WRBO
- Germantown, Tennessee; United States;
- Broadcast area: Memphis metropolitan area
- Frequency: 103.5 MHz
- Branding: 103.5 WRBO

Programming
- Format: Urban adult contemporary
- Affiliations: Premiere Networks

Ownership
- Owner: Cumulus Media; (Radio License Holding CBC, LLC);
- Sister stations: WGKX, WKIM, WXMX

History
- First air date: 1966 (as WNAU)
- Former call signs: WNAU (1966–1979); WOKM (1979–1982); WOKM-FM (1982–1984); WWKZ (1984–1998);
- Call sign meaning: "R&B Oldies"

Technical information
- Licensing authority: FCC
- Facility ID: 7075
- Class: C1
- ERP: 100,000 watts
- HAAT: 179 meters (587 ft)

Links
- Public license information: Public file; LMS;
- Webcast: Listen Live Listen Live (iHeart)
- Website: 1035wrbo.com

= WRBO =

WRBO (103.5 FM) is a radio station licensed to Germantown, Tennessee, and serving the Memphis metropolitan area. Owned by Cumulus Media, WRBO has an urban adult contemporary format playing both current and classic R&B music. The station's studios are located at the Memphis Radio Group building in East Memphis, and the transmitter site is in Olive Branch, Mississippi.

==History==
From 1966 to 1998, the 103.5 frequency was licensed to New Albany, Mississippi, serving the Tupelo area. The station's call letters were WNAU from 1966 to 1979. In 1979, WNAU's call letters changed to WOKM (later WOKM-FM in 1982). In 1984, the call letters changed to WWKZ, and the station had a Top 40 format branded "KZ-103". WWKZ became among the first FM radio stations with studios in Tupelo when it moved there in 1986.

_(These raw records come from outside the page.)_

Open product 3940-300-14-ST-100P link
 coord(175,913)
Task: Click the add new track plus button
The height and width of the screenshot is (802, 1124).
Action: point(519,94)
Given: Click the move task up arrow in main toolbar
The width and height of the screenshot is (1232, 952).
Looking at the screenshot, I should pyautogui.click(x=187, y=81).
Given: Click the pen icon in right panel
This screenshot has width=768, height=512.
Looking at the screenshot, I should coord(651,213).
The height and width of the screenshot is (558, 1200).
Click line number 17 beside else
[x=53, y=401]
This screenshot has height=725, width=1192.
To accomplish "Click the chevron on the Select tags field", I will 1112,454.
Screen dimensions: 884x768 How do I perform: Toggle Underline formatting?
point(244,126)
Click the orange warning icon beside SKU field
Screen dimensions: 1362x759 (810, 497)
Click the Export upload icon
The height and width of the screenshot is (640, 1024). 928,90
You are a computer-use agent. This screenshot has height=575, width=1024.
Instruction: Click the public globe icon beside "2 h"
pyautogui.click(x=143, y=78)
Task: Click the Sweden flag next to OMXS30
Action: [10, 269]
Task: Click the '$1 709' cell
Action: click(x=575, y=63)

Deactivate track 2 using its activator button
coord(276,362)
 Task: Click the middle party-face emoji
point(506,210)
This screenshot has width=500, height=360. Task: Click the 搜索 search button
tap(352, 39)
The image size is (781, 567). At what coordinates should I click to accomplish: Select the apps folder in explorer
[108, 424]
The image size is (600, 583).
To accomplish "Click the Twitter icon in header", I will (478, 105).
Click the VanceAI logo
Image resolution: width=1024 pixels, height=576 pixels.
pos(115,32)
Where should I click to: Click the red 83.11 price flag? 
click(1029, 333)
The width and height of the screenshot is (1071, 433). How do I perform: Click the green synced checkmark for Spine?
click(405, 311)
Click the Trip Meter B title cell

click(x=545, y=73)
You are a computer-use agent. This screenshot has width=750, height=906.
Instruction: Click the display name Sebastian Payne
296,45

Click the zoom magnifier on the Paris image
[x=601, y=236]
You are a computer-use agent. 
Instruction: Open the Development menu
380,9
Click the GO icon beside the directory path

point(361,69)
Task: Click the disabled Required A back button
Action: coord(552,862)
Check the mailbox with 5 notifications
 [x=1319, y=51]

In 1997, Massachusetts-based Barnstable Broadcasting purchased WWKZ from Radio South in Meridian, Mississippi, and started plans to move the station to the larger Memphis, Tennessee, market. Effective May 1, 1998, WWKZ was re-licensed to Como, Mississippi, serving the Memphis area, with call letters WRBO and broadcasting from a transmitter in nearby Olive Branch, Mississippi. Its R&B format branded "Soul Classics" began in June 1998.

In 2004, Citadel Broadcasting purchased WRBO from Barnstable. Cumulus Media bought Citadel and all its stations in 2011.

In 2011, WRBO began phasing in adult R&B currents while continuing to play classic R&B.

The station currently airs the syndicated Steve Harvey Morning Show and The D.L. Hughley Show. Its main competitor is KJMS, whose Urban AC direction reflects more currents. Because of this shift to Urban AC, Mediabase added WRBO to its Urban AC reporting panel in March 2012.

WRBO was the radio flagship station for Memphis Grizzlies (National Basketball Association) games until the 2010–11 season, after which Entercom-owned WMFS AM and FM picked up the Grizzlies' broadcast rights.